Dear Carolyn: My son is in kindergarten. We also have a 3-year-old who will attend the same school.
This spring, my son’s school is having a large fundraiser event. I have a lot of problems with this as a very concept. I don’t think schools should have to fundraise for things they need, and I resent being asked to participate with our limited funds and time. I feel the only reason these things exist is because people do them, so I don’t want to participate at all.
My husband thinks this is a ridiculous stance to take, and thinks the goals of the fundraiser are beneficial for the kids, so he is taking part without me. This bothers me quite a bit, and I am looking at roughly 18 years in this school district.
How do I handle this without compromising my ideals?
— Not Fundraising
Not Fundraising: These fundraisers exist because schools are underfunded. And I say this agreeing with you 100 percent that “schools should [not] have to fundraise for things they need.” It’s a cultural embarrassment that teachers routinely pay out of pocket for things, but they do, and the remedy of voting in more education-friendly governments is a slow, long-term, macro solution to a micro problem that affects your kids today.
So, what are schools and parents supposed to do? They lobby their local boards and state and federal education departments, but kids need stuff — now — that the budgets don’t cover. So parents come up with ways to raise cash.
Some people don’t resent it, aren’t as pressed for time and have some money they can spare. I can’t see how it’s better to leave that resource untapped to avoid annoying you, when instead you can choose to ignore the fundraising appeals.

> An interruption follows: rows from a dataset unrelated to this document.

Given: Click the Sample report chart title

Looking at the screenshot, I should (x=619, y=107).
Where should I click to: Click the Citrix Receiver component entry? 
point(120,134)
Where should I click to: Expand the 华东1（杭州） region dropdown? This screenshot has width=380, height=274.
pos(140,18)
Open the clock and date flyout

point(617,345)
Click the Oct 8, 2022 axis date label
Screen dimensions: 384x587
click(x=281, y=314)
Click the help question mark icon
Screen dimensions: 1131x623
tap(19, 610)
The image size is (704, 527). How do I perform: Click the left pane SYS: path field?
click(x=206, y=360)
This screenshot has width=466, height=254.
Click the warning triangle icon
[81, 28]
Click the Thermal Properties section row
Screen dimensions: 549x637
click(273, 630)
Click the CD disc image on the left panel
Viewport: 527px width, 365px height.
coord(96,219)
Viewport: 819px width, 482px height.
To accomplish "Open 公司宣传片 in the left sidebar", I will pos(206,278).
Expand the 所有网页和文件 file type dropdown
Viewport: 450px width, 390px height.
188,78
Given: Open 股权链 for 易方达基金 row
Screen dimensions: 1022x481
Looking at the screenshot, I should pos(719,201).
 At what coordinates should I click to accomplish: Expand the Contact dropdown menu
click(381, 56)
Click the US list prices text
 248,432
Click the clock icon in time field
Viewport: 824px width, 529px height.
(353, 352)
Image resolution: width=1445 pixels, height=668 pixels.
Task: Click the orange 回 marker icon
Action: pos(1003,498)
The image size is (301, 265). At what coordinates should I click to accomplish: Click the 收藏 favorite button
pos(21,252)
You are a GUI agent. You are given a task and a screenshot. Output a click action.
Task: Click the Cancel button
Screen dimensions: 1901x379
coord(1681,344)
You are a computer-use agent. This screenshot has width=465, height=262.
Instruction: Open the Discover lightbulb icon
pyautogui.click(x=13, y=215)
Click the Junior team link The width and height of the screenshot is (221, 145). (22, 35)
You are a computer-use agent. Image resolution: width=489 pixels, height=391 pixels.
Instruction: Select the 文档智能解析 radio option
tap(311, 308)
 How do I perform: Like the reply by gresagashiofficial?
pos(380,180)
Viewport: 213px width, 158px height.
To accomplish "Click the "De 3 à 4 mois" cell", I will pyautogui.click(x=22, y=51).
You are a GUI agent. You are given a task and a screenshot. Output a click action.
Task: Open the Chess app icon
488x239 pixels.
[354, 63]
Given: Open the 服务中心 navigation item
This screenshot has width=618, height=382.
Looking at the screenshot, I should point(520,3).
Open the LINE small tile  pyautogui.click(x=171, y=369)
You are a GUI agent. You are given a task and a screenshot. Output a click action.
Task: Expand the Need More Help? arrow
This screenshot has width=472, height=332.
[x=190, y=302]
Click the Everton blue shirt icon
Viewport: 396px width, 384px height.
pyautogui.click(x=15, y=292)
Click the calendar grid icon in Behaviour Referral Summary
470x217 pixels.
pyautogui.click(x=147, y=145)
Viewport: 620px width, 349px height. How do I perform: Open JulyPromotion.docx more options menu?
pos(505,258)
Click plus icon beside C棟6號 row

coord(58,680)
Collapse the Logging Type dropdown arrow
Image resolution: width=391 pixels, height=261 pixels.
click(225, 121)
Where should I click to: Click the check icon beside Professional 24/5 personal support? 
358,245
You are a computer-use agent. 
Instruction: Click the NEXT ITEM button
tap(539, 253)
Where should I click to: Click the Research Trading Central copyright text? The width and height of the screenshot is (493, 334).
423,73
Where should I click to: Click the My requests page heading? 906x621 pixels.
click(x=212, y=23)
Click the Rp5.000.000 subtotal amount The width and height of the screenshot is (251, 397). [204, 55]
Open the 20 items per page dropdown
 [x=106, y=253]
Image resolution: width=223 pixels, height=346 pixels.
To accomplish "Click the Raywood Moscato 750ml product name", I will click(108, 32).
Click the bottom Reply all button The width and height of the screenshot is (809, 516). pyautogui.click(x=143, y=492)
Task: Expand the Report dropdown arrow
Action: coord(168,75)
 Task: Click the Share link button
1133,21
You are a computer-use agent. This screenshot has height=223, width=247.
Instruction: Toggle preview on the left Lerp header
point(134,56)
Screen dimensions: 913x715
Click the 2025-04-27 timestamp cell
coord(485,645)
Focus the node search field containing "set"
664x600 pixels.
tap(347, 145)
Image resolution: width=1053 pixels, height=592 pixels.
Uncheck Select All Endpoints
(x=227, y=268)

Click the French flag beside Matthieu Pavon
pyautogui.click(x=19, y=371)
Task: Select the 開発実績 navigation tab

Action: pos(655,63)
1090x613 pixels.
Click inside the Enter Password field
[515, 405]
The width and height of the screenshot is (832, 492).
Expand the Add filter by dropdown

You don’t have to provide any of that cash personally, especially if you don’t have it to spare, but even if you do. An invitation is not a dunning notice. Just RSVP no for the next 18 years and you have no further obligation even to think about it.
Your husband, meanwhile, is free to attend for all 18 years if that honors his beliefs. Seems to me you’re already at a workable solution to the problem, if you’ll just accept it as such.
See below if you’re not comfortable with his giving money unilaterally:
Re: “Dunning notices”: It’s also perfectly acceptable to give to the school in other ways. I volunteered re-shelving books once a week in my son’s middle school library. While for obvious peri-teen reasons he wasn’t eager to see me in the library, he also was clearly proud that I was there, telling his friends, etc. It also strengthened our connection, because I could meet and then chat with him about the people who populated this significant slice of his daily life. Far more satisfying than wrapping paper/candy sales/galas/etc.
— Volunteer
Volunteer: This is great, and “peri-teen” gives me a little word-nerd crush.
Re: “Peri-teen”: I think she meant “preteen.”